> **TASK DIRECTIONS**
Rewrite the rows below as a numbered list, skipping any blank lines and omitting the pictures.

====== DATA ROWS

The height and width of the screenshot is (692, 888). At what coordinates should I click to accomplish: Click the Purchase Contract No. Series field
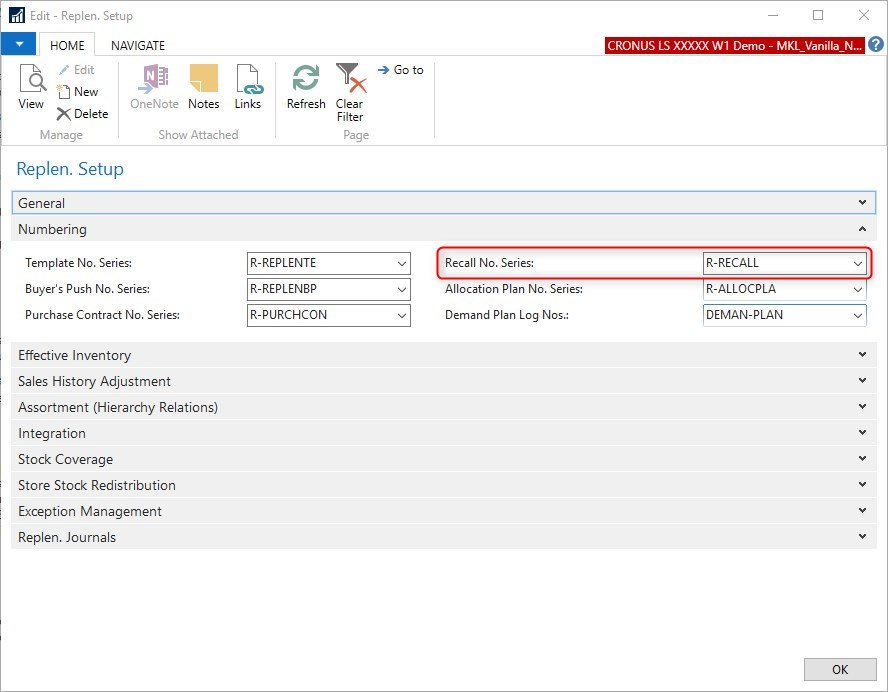320,315

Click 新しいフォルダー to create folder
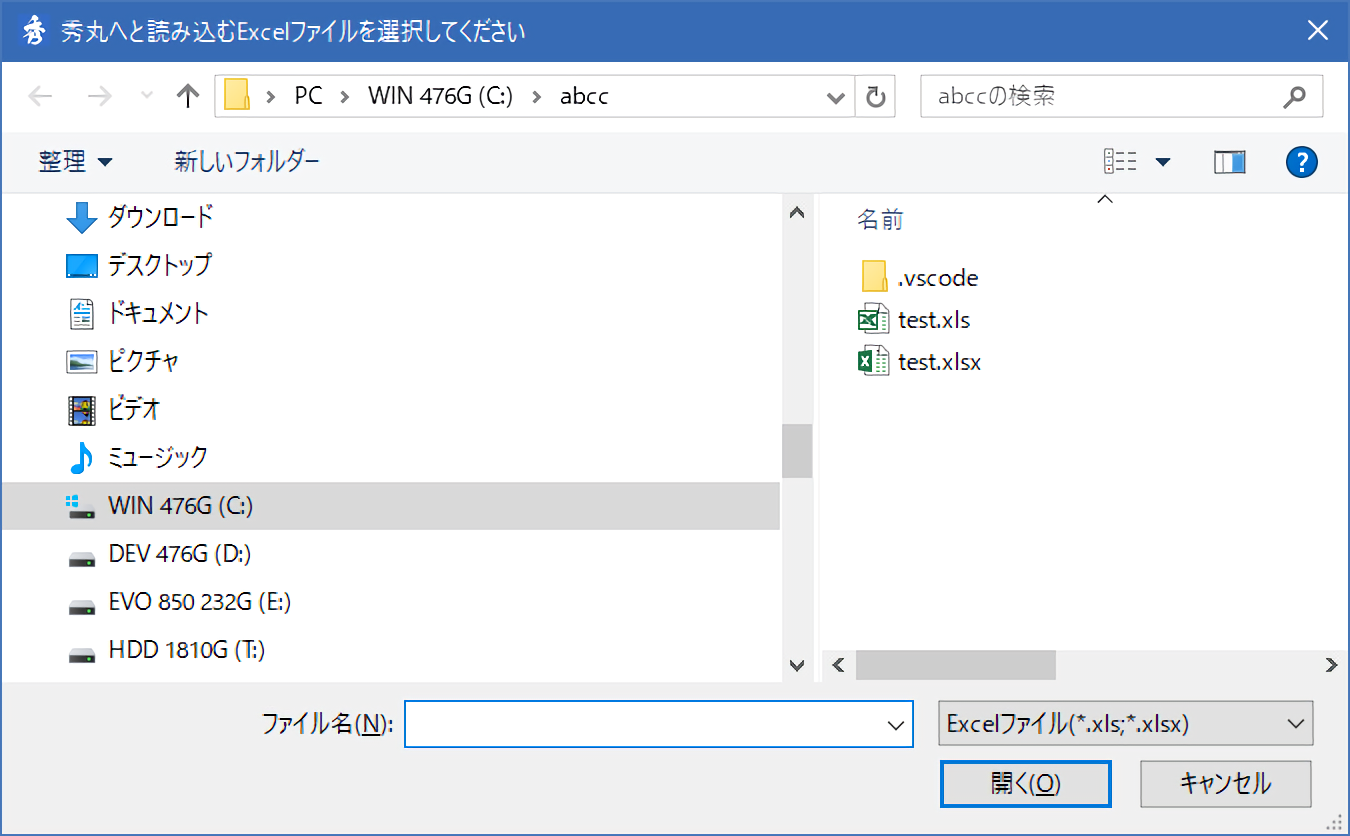pos(247,161)
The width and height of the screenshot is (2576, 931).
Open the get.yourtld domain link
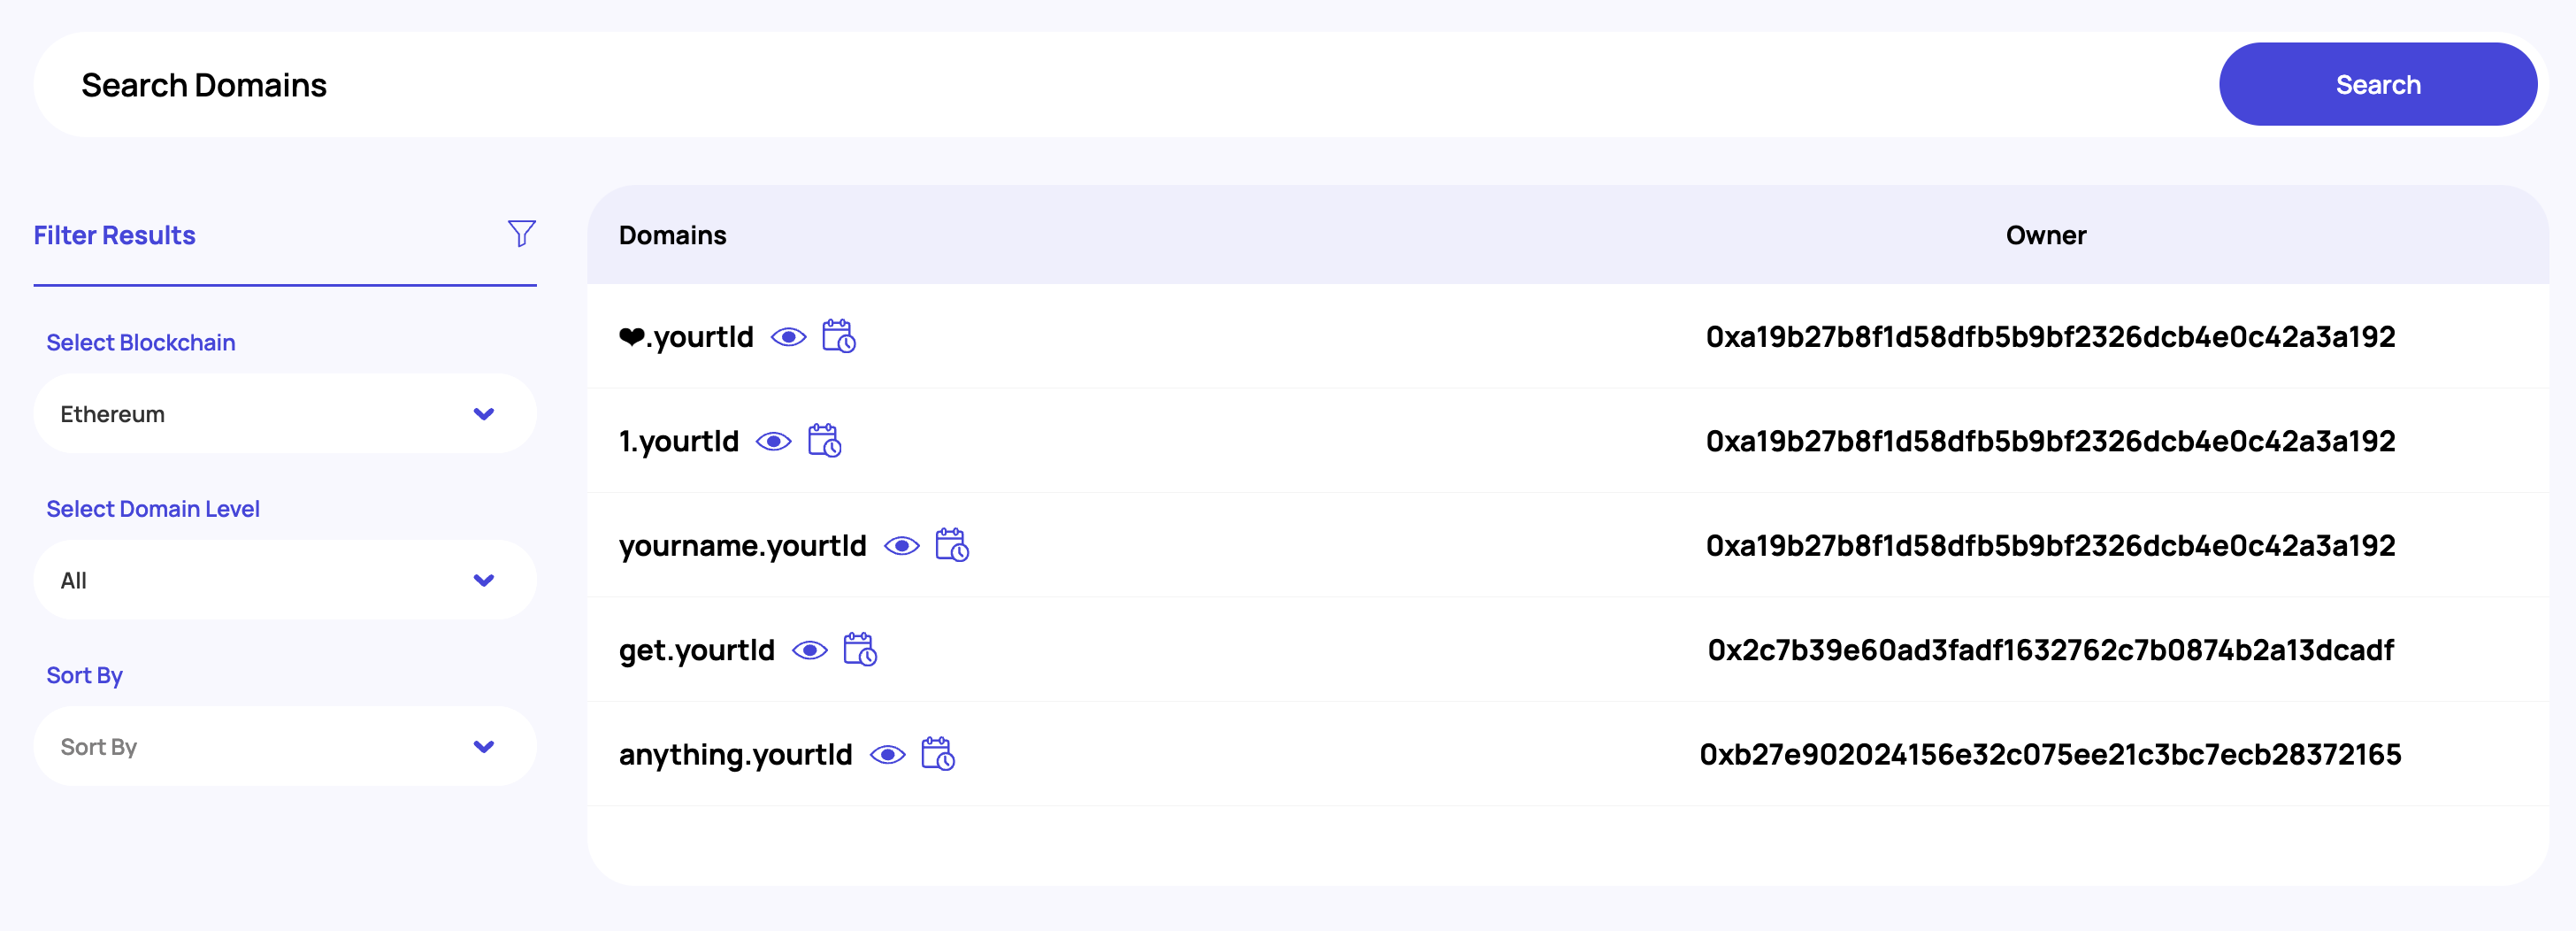(696, 650)
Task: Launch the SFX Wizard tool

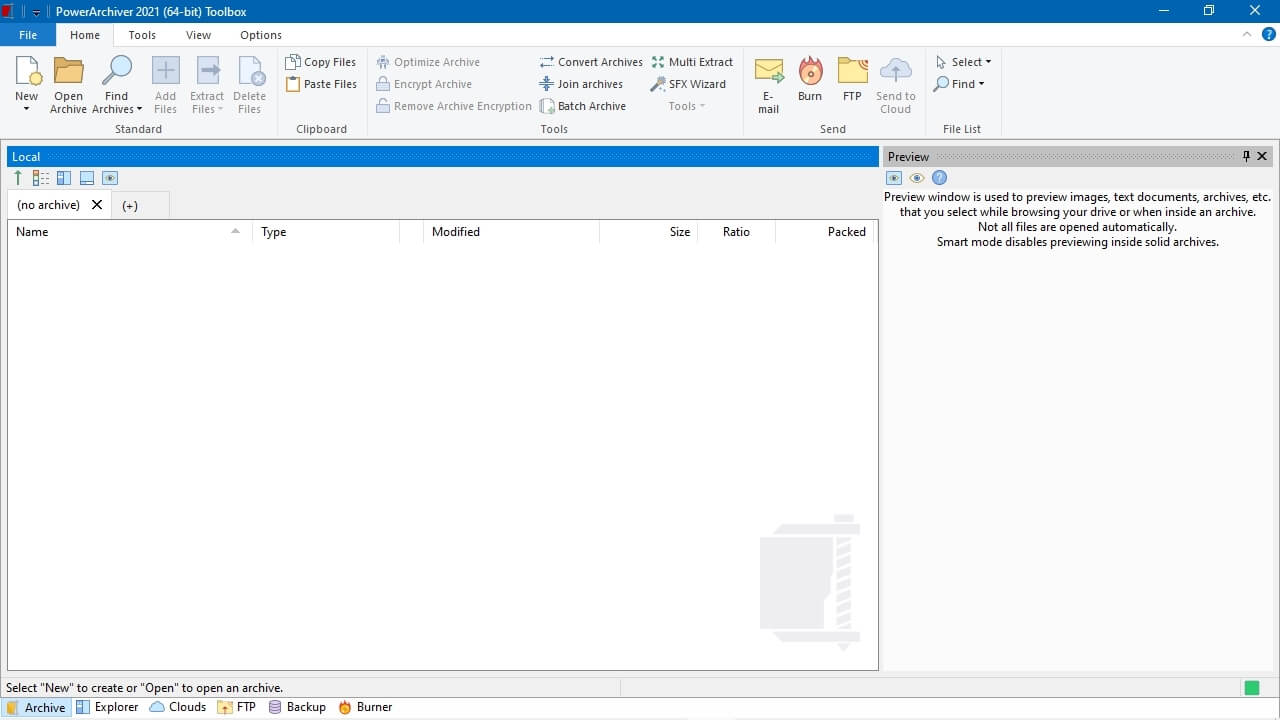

============

> **EXPECTED ANSWER**
1. The height and width of the screenshot is (692, 888). At what coordinates should I click to accomplish: Click the Purchase Contract No. Series field
2. 320,315
3. Click 新しいフォルダー to create folder
4. pos(247,161)
5. The width and height of the screenshot is (2576, 931).
6. Open the get.yourtld domain link
7. (696, 650)
8. Task: Launch the SFX Wizard tool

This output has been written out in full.